Complete the notes below. Write ONE WORD ONLY for each answer.
Deep Ocean Mixing
Overview • Ocean layering is controlled by temperature and [31] __________. • Compared with deeper water, surface water is usually more [32] __________.
Causes of mixing • Cooling at the poles increases water [33] __________. • Sea ice formation produces salty [34] __________ in nearby seawater. • This sinking process is part of the global [35] __________ circulation.
Global circulation • This sinking contributes to large-scale ocean [36] __________. • Heat is transported from the equator towards the [37] __________.
Ecological importance • Mixing returns nutrients to the [38] __________ waters. • This supports the growth of marine [39] __________.
Future concerns • Scientists predict a possible [40] __________ in the strength of this system.
Keys
31 salinity 32 buoyant 33 density 34 brine 35 overturning 36 currents 37 poles 38 surface 39 plankton 40 slowdown
Transcripts
Part 4: You will hear a lecture about deep ocean mixing and its importance for the global climate system.
Today I want to explain deep ocean mixing and why it matters for the climate system. Although we talk about the ocean as if it were one body of water, it is organised into layers that can remain stable for years. The two key properties that control this layering are temperature and salinity. Warm water is generally lighter than cold water, so the upper ocean is often warmer and more buoyant than the colder water below. Because of this structure, the surface and the deep sea can become separated, with very little exchange of heat, gases, or nutrients.
However, the ocean does not stay permanently stratified. Mixing occurs in several ways, and in a few regions it is strong enough to send surface water down to great depth. The most important locations are the high latitude oceans. In winter, polar air temperatures drop and the sea surface loses heat to the atmosphere. As the surface cools, its density increases, and the water becomes heavy enough to sink. Cooling alone can be sufficient in some cases, but an additional process often helps the surface reach the sinking threshold.

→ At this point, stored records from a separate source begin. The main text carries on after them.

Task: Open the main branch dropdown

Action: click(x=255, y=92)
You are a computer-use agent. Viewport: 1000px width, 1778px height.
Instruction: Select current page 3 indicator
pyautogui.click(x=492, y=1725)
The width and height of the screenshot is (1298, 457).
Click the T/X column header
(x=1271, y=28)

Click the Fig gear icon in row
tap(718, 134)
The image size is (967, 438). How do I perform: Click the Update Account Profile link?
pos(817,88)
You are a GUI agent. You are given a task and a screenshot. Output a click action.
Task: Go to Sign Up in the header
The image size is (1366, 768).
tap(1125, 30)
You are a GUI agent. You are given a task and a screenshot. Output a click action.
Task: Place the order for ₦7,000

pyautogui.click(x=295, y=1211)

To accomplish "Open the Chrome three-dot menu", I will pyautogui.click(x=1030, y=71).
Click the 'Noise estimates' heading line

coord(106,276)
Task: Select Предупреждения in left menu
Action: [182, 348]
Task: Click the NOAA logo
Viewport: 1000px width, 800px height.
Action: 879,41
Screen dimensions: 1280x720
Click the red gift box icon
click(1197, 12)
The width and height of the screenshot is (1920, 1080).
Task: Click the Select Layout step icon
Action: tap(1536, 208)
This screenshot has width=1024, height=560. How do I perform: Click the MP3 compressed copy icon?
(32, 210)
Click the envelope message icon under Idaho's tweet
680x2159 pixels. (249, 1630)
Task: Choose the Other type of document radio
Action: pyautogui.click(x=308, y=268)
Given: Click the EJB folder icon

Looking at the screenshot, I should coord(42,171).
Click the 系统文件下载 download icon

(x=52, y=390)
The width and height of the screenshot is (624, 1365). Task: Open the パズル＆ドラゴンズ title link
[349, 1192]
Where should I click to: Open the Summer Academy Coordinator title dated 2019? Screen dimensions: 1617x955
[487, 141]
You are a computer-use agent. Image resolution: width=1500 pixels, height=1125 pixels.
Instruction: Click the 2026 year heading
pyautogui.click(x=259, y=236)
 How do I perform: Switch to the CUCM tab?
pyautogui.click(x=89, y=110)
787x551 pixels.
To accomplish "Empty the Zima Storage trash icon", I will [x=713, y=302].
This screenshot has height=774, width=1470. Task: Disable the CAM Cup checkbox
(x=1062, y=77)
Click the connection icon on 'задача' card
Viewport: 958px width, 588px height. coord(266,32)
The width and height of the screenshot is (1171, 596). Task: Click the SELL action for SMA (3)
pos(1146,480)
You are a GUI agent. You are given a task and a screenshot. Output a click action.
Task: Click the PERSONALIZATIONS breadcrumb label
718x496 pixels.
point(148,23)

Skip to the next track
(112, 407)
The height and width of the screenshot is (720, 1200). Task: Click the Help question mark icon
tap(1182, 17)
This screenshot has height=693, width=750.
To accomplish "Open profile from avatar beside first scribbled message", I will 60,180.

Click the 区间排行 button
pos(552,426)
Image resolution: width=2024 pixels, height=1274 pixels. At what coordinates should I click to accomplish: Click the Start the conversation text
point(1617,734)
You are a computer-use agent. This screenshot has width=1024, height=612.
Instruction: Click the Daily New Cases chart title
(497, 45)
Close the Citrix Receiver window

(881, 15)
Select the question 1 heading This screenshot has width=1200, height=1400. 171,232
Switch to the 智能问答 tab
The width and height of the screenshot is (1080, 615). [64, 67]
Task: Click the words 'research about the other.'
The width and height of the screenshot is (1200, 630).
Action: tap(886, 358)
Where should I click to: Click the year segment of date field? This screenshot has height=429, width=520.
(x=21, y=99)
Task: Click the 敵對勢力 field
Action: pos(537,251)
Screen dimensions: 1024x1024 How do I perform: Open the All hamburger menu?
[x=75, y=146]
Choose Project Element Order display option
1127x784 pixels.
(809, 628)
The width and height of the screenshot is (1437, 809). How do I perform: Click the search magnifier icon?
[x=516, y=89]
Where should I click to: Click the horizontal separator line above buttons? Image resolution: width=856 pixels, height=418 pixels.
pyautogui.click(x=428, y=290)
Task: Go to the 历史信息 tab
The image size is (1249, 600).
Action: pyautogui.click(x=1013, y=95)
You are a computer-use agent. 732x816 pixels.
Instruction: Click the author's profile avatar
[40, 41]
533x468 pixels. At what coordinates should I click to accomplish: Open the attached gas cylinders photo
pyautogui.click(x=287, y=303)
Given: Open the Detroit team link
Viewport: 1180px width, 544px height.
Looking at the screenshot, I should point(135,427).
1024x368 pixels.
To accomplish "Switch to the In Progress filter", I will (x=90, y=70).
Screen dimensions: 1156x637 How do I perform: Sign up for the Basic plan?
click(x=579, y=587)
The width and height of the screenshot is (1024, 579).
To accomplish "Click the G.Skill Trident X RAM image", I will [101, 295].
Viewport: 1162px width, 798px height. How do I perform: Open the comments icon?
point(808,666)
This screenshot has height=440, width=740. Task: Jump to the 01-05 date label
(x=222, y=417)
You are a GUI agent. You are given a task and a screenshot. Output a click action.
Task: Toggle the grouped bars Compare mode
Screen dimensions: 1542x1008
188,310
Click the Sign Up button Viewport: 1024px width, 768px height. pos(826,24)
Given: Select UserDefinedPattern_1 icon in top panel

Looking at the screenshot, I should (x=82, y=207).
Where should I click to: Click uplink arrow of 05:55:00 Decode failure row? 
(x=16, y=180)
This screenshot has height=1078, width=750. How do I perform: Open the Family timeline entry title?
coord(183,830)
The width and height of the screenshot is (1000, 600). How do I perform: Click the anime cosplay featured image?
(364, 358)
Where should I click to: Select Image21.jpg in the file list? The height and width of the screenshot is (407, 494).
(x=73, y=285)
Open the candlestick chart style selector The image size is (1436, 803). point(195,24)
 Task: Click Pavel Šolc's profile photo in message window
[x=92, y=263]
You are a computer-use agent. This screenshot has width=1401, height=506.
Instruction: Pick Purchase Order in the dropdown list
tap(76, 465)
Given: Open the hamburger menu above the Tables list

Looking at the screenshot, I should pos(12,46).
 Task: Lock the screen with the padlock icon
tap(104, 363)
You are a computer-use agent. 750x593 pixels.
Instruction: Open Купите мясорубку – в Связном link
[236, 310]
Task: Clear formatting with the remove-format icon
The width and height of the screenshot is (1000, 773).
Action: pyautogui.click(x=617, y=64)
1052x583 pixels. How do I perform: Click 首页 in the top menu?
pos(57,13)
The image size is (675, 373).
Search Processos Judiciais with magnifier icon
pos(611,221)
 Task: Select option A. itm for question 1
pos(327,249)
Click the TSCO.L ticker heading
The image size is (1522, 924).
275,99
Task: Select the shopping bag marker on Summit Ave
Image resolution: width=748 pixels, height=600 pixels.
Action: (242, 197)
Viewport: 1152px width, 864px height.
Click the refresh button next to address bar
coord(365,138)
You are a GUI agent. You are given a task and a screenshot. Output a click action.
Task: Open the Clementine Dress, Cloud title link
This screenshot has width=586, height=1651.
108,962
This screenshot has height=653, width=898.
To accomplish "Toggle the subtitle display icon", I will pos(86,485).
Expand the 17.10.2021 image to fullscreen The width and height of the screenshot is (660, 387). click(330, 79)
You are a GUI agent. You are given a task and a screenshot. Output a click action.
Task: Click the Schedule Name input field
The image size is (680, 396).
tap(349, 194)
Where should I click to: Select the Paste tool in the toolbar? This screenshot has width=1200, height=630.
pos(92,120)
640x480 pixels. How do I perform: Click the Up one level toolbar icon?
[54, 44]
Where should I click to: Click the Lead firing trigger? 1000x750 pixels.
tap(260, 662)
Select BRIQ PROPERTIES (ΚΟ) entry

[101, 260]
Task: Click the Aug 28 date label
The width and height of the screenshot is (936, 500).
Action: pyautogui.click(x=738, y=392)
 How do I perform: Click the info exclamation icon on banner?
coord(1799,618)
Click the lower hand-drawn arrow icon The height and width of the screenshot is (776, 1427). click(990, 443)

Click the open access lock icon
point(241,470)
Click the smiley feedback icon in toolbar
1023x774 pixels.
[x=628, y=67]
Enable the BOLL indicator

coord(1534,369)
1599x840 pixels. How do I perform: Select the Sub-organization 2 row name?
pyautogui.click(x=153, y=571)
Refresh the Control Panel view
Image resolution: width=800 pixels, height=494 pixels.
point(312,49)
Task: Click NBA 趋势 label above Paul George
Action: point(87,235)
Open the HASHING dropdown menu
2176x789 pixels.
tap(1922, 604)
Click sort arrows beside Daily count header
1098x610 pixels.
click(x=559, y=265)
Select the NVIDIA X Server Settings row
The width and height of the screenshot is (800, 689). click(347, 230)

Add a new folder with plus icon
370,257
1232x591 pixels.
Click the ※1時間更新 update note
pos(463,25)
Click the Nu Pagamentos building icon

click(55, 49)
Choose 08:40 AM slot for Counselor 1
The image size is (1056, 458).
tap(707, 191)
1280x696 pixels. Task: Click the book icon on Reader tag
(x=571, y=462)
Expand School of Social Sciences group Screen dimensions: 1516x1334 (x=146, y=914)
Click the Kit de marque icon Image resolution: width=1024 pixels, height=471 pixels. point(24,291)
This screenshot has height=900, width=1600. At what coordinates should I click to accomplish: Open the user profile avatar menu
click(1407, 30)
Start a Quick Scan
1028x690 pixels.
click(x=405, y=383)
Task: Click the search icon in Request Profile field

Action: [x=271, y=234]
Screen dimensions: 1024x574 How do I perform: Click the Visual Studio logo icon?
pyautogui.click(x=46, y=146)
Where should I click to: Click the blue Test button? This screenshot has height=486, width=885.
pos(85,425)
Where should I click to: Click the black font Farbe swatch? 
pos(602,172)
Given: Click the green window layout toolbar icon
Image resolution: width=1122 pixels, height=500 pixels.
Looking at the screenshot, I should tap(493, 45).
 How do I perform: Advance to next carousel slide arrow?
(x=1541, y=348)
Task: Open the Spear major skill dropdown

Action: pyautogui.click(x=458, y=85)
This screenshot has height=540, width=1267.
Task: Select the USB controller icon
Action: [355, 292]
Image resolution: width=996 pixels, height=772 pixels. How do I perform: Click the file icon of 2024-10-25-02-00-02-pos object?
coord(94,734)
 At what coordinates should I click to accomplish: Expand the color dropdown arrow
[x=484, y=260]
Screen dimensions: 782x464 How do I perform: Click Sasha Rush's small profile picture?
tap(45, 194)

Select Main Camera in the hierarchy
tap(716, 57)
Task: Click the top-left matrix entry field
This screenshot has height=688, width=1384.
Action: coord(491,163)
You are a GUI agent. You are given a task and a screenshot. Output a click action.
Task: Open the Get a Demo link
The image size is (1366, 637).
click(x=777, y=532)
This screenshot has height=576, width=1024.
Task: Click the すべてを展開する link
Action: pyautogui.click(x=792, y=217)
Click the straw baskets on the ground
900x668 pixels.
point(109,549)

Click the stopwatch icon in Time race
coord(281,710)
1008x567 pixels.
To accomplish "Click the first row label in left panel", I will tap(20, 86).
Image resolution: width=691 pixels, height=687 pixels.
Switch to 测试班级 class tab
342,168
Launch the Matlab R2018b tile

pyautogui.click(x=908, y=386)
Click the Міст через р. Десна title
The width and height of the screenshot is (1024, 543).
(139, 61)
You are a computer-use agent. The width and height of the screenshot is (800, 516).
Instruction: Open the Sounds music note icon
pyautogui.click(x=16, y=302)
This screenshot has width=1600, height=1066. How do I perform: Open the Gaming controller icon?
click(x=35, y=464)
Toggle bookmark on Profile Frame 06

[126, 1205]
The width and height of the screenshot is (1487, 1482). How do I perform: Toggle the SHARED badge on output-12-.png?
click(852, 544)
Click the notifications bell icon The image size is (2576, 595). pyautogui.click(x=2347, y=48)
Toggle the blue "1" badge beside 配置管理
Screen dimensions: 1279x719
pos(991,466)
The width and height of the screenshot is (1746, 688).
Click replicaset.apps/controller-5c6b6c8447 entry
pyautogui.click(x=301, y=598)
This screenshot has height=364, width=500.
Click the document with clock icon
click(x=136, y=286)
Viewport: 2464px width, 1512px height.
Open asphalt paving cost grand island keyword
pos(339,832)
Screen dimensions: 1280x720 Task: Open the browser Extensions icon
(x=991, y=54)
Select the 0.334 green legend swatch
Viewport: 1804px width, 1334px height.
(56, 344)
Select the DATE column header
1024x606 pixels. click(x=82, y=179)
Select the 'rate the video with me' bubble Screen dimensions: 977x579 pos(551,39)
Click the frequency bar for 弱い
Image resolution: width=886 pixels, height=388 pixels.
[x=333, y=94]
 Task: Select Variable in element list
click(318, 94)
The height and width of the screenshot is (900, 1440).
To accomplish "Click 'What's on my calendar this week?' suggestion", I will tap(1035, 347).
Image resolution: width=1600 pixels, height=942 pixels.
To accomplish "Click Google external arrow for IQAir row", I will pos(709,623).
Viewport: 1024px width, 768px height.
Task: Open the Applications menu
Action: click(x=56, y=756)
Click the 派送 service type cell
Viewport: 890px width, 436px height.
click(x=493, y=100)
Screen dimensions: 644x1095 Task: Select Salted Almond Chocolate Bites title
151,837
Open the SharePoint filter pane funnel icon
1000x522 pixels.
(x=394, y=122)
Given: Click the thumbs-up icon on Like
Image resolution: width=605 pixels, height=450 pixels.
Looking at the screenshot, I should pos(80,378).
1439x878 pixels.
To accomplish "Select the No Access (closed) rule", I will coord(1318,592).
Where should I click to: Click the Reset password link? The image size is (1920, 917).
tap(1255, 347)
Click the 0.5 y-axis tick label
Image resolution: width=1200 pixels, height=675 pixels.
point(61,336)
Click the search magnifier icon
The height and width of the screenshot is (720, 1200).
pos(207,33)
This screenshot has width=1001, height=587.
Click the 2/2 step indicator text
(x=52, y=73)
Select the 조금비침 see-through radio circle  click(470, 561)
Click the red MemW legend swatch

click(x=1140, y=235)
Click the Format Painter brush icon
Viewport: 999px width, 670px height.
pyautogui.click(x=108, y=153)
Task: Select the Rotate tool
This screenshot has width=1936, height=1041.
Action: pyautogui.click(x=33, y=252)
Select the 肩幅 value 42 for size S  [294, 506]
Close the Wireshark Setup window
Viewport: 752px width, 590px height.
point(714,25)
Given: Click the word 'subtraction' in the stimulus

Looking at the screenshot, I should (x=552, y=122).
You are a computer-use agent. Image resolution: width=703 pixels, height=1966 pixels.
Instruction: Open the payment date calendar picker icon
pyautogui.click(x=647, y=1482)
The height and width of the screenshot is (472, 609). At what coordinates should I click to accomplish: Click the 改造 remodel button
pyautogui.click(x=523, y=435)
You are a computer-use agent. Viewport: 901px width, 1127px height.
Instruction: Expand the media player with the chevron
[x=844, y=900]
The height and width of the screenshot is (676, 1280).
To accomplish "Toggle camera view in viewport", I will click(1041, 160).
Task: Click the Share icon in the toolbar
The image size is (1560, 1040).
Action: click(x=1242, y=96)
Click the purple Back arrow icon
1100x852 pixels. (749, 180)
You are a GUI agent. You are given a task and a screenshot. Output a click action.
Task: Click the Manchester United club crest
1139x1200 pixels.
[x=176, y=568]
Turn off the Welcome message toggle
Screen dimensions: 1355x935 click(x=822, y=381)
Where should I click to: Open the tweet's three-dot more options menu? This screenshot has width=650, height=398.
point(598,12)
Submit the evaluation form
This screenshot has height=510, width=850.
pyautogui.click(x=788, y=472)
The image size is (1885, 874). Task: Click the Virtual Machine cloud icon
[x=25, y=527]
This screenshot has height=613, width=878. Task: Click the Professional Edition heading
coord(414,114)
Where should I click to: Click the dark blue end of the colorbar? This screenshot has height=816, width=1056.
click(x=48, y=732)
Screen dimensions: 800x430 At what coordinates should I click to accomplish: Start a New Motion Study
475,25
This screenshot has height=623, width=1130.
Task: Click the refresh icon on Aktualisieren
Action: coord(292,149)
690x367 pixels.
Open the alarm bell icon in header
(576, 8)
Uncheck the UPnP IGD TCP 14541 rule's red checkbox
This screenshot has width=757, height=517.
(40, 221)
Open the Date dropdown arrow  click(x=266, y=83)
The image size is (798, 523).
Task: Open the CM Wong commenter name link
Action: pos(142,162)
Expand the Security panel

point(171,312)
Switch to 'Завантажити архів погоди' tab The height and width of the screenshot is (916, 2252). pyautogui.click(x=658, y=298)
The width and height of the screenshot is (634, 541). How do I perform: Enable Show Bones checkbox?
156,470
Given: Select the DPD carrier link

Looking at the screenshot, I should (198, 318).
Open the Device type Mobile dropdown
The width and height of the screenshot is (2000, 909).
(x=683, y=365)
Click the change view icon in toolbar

That second process happens during sea ice formation. Sea ice is made from fresh water, and when it freezes it leaves much of the dissolved salt behind. The surrounding liquid becomes saltier and therefore heavier. Oceanographers sometimes describe this as brine rejection, because the salt is concentrated into dense brine that drains into the water beneath. The combined effect of low temperature and high salinity produces very dense water, and once it reaches a critical point it sinks rapidly.
This sinking is not random. It forms part of a global connected system called overturning circulation. Rather than a single current, it is better to imagine a set of pathways linking ocean basins, with water masses moving along different routes and at different depths. Newly formed deep water spreads away from the polar regions and can travel thousands of kilometres, slowly returning toward the surface elsewhere. These pathways help organise the large scale pattern of ocean currents that transport heat around the planet.
One of the most important consequences is climate regulation. Currents carry warm water from the equator toward the poles, and they also return cooler water toward lower latitudes. This redistribution affects regional weather, especially along coastlines. If the transport of heat changes, rainfall patterns and storm tracks can shift too.
Deep mixing also matters for ocean life. The deep sea contains many nutrients that have sunk from the surface in the form of organic material. When water moves upward, it can return these nutrients to the surface layers where sunlight is available. In the sunlit zone, nutrients support the growth of plankton, including microscopic plants that carry out photosynthesis. Plankton are the base of marine food webs, so their abundance influences fisheries and the wider ecosystem.
It is important to distinguish deep mixing from the stirring of the upper ocean. In mid latitudes, winds and storms can deepen the surface mixed layer, but this usually affects only the top few hundred metres. Tides can also create turbulence when water flows over underwater ridges. This turbulence gradually erodes layering and contributes to the slow upward return flow that balances sinking.
Scientists are watching closely to see how climate change may alter these processes. If polar surface waters warm, they may not cool enough in winter to become dense. In addition, melting ice sheets and glaciers add fresh water, which lowers salinity and makes the surface even lighter. Both effects reduce the chance that surface water will sink. Most computer models suggest a complete shutdown is unlikely, but many project a slowdown in the strength of overturning circulation.
Monitoring is therefore essential. Researchers deploy autonomous floats and instruments that measure temperature and salinity profiles through the water column. They compare modern records with historical observations to detect trends. Even small changes in density can matter, because a slight shift can prevent water from crossing the threshold required for sinking. Since deep water can remain isolated from the atmosphere for centuries, changes today may have long lasting consequences.
To conclude, deep ocean mixing is driven by density changes created by cooling and by salt being concentrated during sea ice formation. The resulting overturning circulation and associated currents redistribute heat, influence climate, and help supply nutrients that sustain plankton at the surface. Understanding these links allows scientists to make better predictions about future climate and the risks posed by a slowdown in this vital system.